### Problem statement
Pick out the lines below that contain the string "dimensions" and copy them all.

### Input records
▼▼▼

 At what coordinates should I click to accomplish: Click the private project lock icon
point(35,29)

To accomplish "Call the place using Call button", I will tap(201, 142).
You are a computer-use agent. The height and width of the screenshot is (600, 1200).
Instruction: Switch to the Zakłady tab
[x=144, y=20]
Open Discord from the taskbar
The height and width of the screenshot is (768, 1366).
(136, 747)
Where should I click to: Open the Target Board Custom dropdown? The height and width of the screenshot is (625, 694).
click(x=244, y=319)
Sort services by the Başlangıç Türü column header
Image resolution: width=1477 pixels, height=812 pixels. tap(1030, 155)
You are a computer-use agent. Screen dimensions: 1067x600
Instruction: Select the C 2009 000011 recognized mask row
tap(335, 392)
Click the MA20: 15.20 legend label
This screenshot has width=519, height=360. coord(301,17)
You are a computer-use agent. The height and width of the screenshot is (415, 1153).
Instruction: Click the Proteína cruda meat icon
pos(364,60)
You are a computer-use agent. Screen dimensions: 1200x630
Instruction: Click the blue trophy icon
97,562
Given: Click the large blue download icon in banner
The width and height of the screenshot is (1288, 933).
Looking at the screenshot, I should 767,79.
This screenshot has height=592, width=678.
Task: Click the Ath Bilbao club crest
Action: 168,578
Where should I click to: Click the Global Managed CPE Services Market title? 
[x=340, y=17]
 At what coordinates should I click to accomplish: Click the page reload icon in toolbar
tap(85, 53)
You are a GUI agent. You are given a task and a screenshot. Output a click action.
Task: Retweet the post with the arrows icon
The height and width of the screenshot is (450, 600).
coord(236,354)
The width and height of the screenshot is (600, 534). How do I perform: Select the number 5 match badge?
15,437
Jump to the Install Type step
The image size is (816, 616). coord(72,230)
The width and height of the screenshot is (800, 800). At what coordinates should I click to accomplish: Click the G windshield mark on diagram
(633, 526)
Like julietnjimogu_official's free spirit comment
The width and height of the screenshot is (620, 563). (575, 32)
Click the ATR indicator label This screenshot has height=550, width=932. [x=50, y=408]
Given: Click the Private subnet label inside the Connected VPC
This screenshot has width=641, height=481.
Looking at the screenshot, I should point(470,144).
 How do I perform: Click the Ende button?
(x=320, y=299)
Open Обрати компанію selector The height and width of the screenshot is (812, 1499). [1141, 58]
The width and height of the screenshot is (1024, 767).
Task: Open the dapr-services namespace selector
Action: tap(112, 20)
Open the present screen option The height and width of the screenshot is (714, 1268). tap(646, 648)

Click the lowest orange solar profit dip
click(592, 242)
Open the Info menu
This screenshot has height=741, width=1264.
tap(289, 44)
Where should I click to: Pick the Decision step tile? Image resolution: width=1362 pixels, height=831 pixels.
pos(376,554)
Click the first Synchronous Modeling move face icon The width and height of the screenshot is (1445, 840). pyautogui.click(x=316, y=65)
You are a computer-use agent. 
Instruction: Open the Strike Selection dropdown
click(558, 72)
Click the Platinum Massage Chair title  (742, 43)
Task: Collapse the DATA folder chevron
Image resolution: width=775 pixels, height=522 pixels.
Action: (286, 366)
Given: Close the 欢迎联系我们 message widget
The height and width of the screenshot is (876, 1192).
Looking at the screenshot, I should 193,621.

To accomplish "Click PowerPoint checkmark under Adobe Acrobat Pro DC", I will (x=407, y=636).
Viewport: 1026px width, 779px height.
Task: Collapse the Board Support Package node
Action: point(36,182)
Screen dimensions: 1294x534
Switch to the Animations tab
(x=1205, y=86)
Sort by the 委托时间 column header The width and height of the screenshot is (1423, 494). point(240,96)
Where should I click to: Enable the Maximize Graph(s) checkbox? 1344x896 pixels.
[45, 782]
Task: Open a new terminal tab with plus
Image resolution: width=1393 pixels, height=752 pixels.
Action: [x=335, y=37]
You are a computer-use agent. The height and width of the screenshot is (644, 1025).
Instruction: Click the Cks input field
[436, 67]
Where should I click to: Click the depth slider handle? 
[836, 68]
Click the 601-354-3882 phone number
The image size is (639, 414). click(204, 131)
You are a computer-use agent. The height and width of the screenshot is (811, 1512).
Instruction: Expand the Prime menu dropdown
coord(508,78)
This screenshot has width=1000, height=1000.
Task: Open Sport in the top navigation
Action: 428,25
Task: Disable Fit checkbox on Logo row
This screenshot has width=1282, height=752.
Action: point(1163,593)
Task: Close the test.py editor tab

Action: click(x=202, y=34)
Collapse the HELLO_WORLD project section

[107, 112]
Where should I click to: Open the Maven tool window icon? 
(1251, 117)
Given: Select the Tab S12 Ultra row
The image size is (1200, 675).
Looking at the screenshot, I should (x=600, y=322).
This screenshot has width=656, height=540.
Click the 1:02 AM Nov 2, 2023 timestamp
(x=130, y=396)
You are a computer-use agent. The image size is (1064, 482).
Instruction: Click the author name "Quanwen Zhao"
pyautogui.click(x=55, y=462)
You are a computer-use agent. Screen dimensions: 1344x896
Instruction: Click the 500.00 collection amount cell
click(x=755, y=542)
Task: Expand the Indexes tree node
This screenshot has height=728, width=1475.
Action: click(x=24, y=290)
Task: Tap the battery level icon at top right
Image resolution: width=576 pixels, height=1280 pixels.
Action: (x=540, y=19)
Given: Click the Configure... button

▲▲▲

### Problem solution
You are a computer-use agent. Screen dimensions: 1067x600
You are a computer-use agent. Screen dimensions: 1200x630
Screen dimensions: 1294x534
You are a computer-use agent. Screen dimensions: 1344x896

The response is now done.